There exists a special light in woods, it filters through seasons and sun and rain, drifting through lifetimes, whether that of the tiny flowers carpeting the forest floor, your own, or that of the grandest oak.
Wooded mountain valleys can maintain microclimates of their own, entirely different to that a stone’s throw away. Each area attracting a differing clientele, a question of scale within scales, Matryoshka-style.
One side of a wooded valley is entirely different to the other. Different species of trees allow different understoreys, different flora and fauna, all within a tiny area. You can even teach yourself to know what species of trees are present by listening to the wind — different leaves make different sounds, watch, listen, learn: one rustle for oak and another for ash.

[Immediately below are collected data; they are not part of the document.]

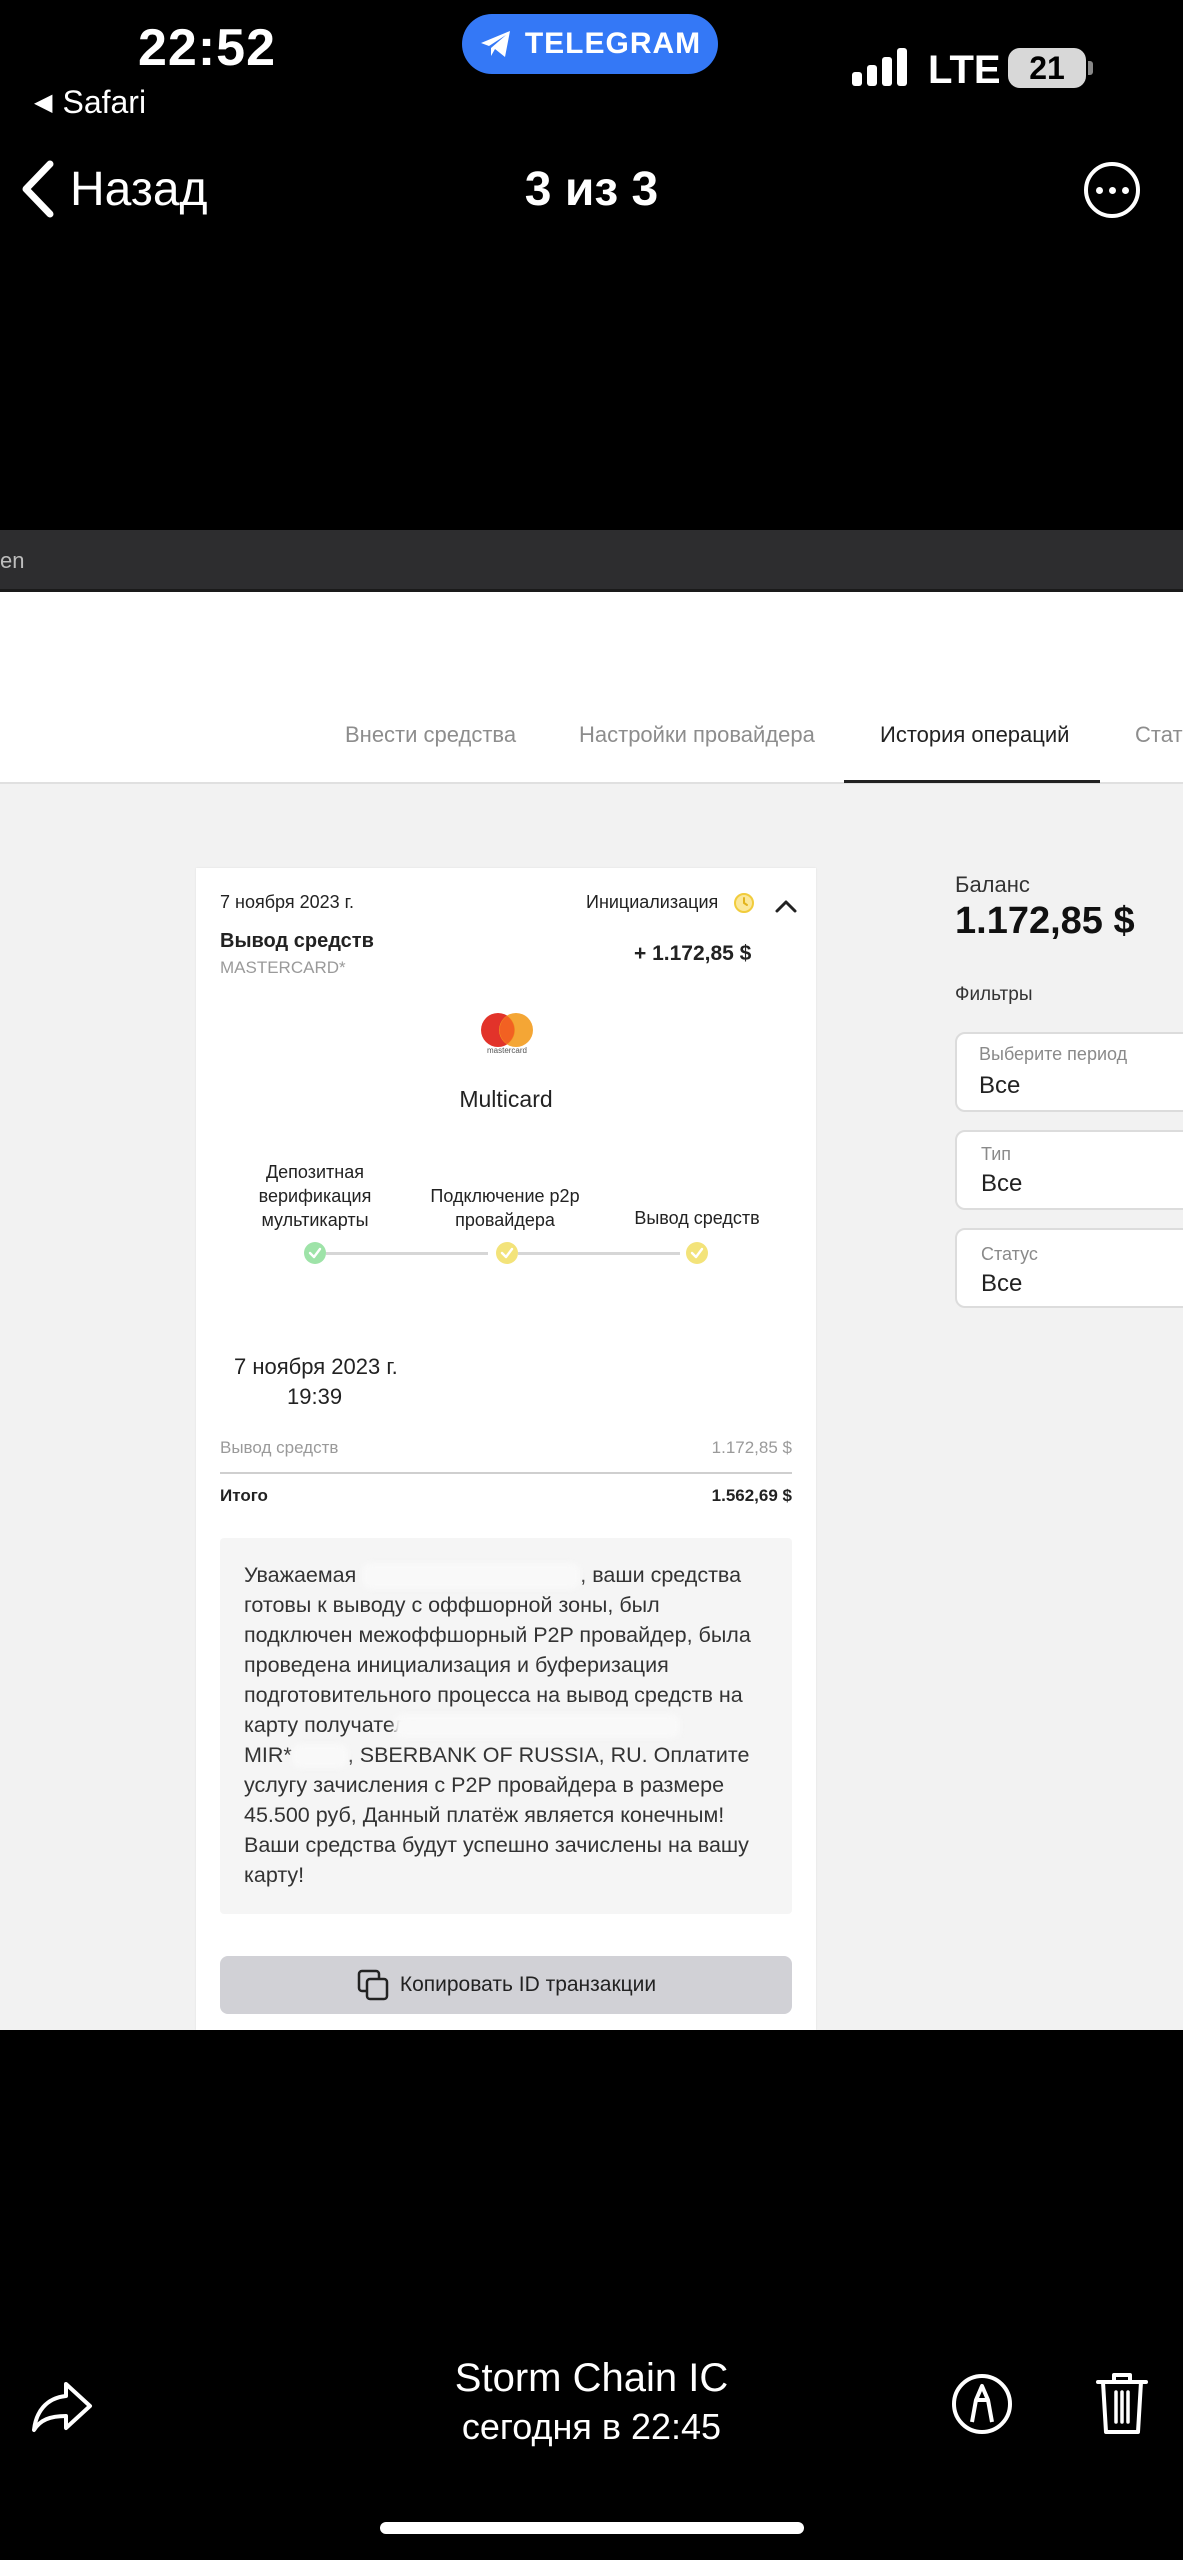 The height and width of the screenshot is (2560, 1183). Describe the element at coordinates (996, 1154) in the screenshot. I see `filter-caption: Тип` at that location.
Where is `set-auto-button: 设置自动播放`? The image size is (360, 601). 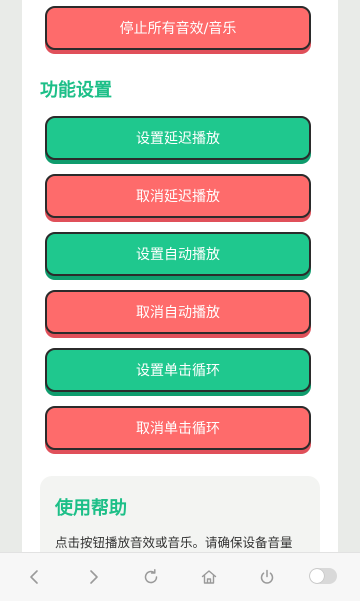
set-auto-button: 设置自动播放 is located at coordinates (178, 254).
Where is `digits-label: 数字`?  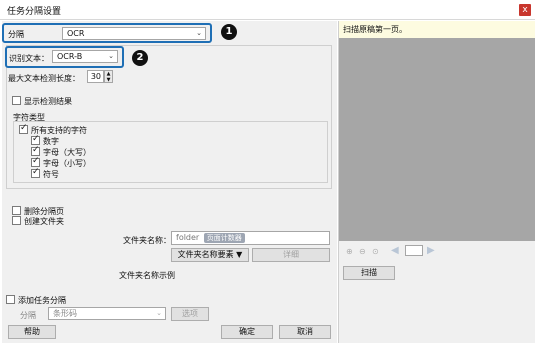 digits-label: 数字 is located at coordinates (51, 142).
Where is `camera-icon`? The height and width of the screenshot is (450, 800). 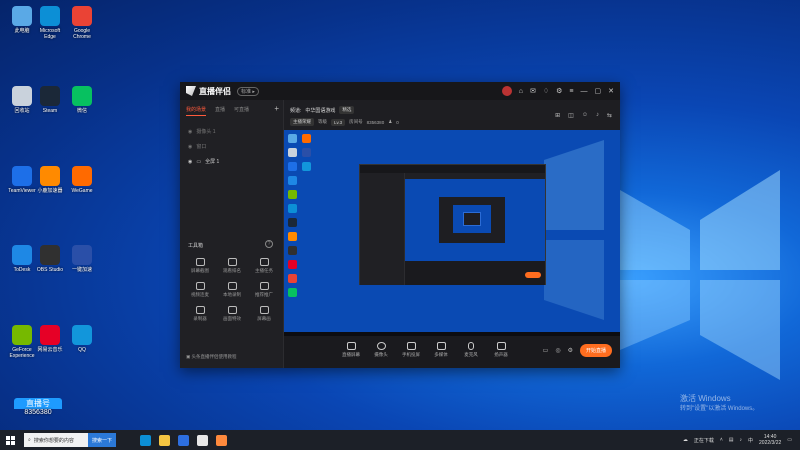
camera-icon is located at coordinates (381, 346).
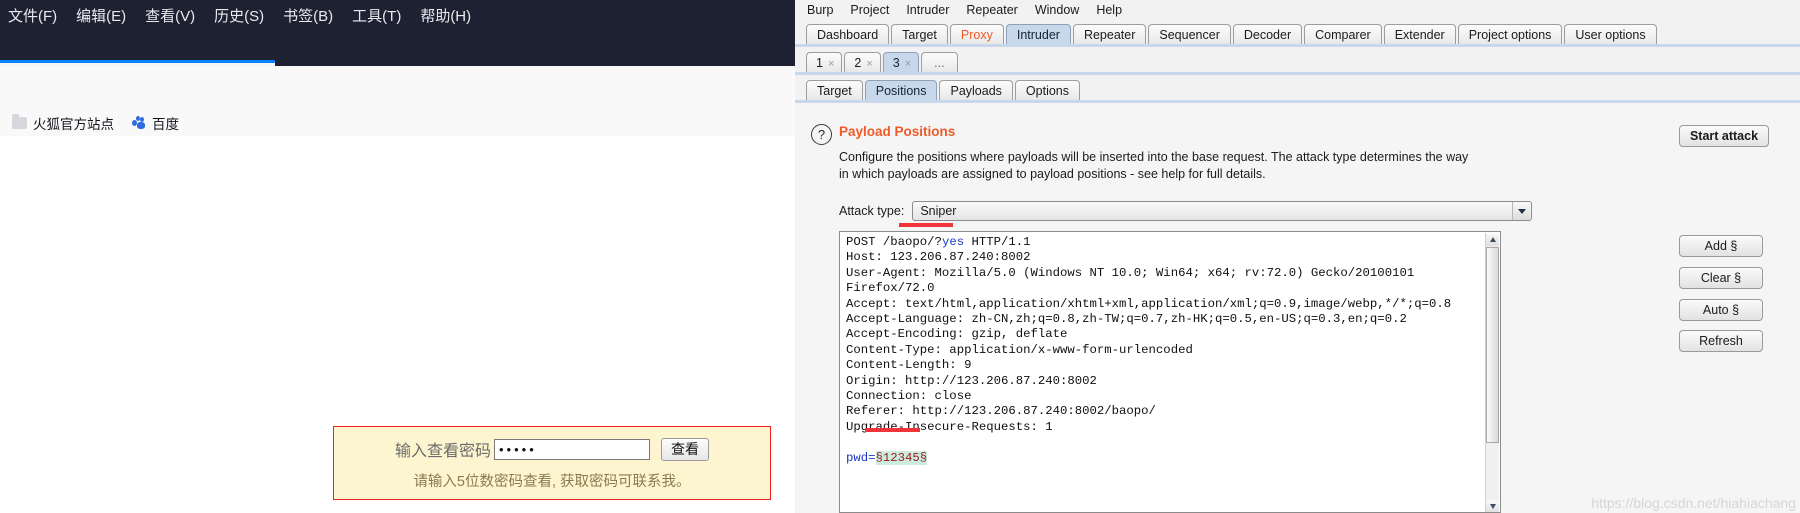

To learn about the wood is to learn about life itself. It can teach us as much about ourselves as it does about this tree or that, or who that caterpillar becomes, what chewed those holes, why is this leaf patterned like that, which friend left those tracks?
To learn about the wood is to be reminded of what matters, to be rejuvenated, to be healed of those myriad invisible wounds we receive within the urban environment.
This process can be difficult for some people, taking a step back, revisiting atrophied senses, sometimes feeling enclosed and claustrophobic, primal and imagined fears rearing their head — but the results are worth it. Once, a friend of mine was concerned about my leaving my job to spend time in the woods on my own, worried about the dangerous lone men in the woods, with their knives and axes. I gently pointed out these men are nearly always fictional, that they simply don’t exist and I would be fine out there. With my knives and axe. Alone. It’s not hard to see how these stories and fears appear — if hikers or kayakers had met me at my wildest, with a long beard, woodsmoke-scented, wearing my axe on my belt, a knife at the other side and another around my neck, then I wonder what they would have thought. In the UK, certainly, these things are no longer common, nor always legal.
(As a counterpoint, I remember one long, rambling conversation with my sadly now dead dissertation tutor, Marek Zvelebil. We were talking about woodlands, and life in woods, and he explained about Finnish settlers to the mid-west US, and how they would often plant trees all around their homestead, close, blocking extensive views, the wide-open prairie deeply unsettling for them, having come from a place where the woods were deep and all-pervasive.)
To me, to walk in a woodland, especially one less-managed, less tamed, is to hear the voices of our ancestors, to understand how we are but a blink in time, connected to something vast and essentially, reassuringly, incompressible. They are our ancestral home and to sit beneath the spreading branches of ancient friends is to step back in time, become something we are perhaps meant to be.